Stimano gli uomini un gran negozio il vincere una lite, l´ottenere un posto, l´acquistare un podere. Ma non merita nome di grande ogni cosa, che col tempo finisce. Tutti i beni di questa terra un giorno han da finire per noi: o noi lasceremo essi o essi lasceranno noi. Solo dunque dee chiamarsi grande quel negozio, che importa una felicità o infelicità eterna. Gesù mio Salvatore, non mi discacciate dalla vostra faccia, come meriterei...".

Le 12 regole deontologiche
Il giovane avvocato si presentava al combattimento forense avendo occhi ben aperti sulle tentazioni del foro e sguardo ben fisso sui suoi doveri, come testimoniano dodici comandamenti dell´avvocato tracciati per iscritto con l´aiuto, senz´altro, del P. Pagano, suo direttore spirituale. Ancora oggi queste "regole" sono un piccolo trattato di morale professionale, assolutamente non superato e possono costituire un punto di riferimento per gli avvocati di qualunque credo religioso. Alfonso "li avea in una cartolina, e spesso li meditava".

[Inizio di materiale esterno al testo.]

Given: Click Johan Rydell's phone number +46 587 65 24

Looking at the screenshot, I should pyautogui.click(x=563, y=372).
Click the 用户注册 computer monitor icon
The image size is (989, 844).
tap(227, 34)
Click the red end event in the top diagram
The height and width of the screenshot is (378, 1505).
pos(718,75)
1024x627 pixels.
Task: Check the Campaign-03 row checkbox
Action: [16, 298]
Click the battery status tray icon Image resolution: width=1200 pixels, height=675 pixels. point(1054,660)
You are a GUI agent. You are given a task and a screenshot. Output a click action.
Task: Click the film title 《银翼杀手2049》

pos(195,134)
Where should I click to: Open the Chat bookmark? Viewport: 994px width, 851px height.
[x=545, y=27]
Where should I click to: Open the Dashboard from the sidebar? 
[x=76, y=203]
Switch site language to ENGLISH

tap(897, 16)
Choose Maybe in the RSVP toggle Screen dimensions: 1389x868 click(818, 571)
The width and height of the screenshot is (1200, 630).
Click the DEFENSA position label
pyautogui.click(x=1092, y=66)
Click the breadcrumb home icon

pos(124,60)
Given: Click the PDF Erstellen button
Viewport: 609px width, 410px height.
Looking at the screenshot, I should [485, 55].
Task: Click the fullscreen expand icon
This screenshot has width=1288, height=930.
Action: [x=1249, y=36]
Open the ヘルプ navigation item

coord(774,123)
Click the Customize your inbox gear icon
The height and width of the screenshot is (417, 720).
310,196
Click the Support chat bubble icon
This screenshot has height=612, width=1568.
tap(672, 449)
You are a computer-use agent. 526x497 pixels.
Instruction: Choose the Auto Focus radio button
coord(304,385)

1. Non bisogna accettare mai Cause ingiuste, perché sono perniciose per la coscienza, e pel decoro.
2. Non si deve difendere una Causa con mezzi illeciti, ed ingiusti.
3. Non si deve aggravare il Cliente di spese indoverose, altrimenti resta all´Avvocato l´obbligo della restituzione.
4. Le Cause dei Clienti si devono trattare con quell´impegno, con cui si trattano le Cause proprie.
5. E necessario lo studio dei Processi per dedurne gli argomenti validi alla difesa della Causa.
6. La dilazione, e la trascuratezza negli Avvocati spesso dannifica i Clienti, e si devono rifare i danni, altrimenti si pecca contro la giustizia.
7. L´Avvocato deve implorare da Dio l´ajuto nella difesa, perché Iddio e il primo Protettore della giustizia.
8. Non è lodevole un Avvocato, che accetta molte Cause superiori a suoi talenti, alle sue forze, ed al tempo, che spesso gli mancherà per prepararsi alla difesa.
9. La Giustizia, e l´Onestà non devono mai separarsi dagli Avvocati Cattolici, anzi si devono sempre custodire come la pupilla degli occhi.
10. Un Avvocato, che perde una Causa per sua negligenza si carica dell´obbligazione di rifar tutt´i danni al suo Cliente.
11. Nel difendere le Cause bisogna essere veridico, sincero, rispettoso, e ragionato.
12. Finalmente, diceva Alfonso, i requisiti di un Avvocato sono la Scienza, la Diligenza, la Verità, la Fedeltà, e la Giustizia ".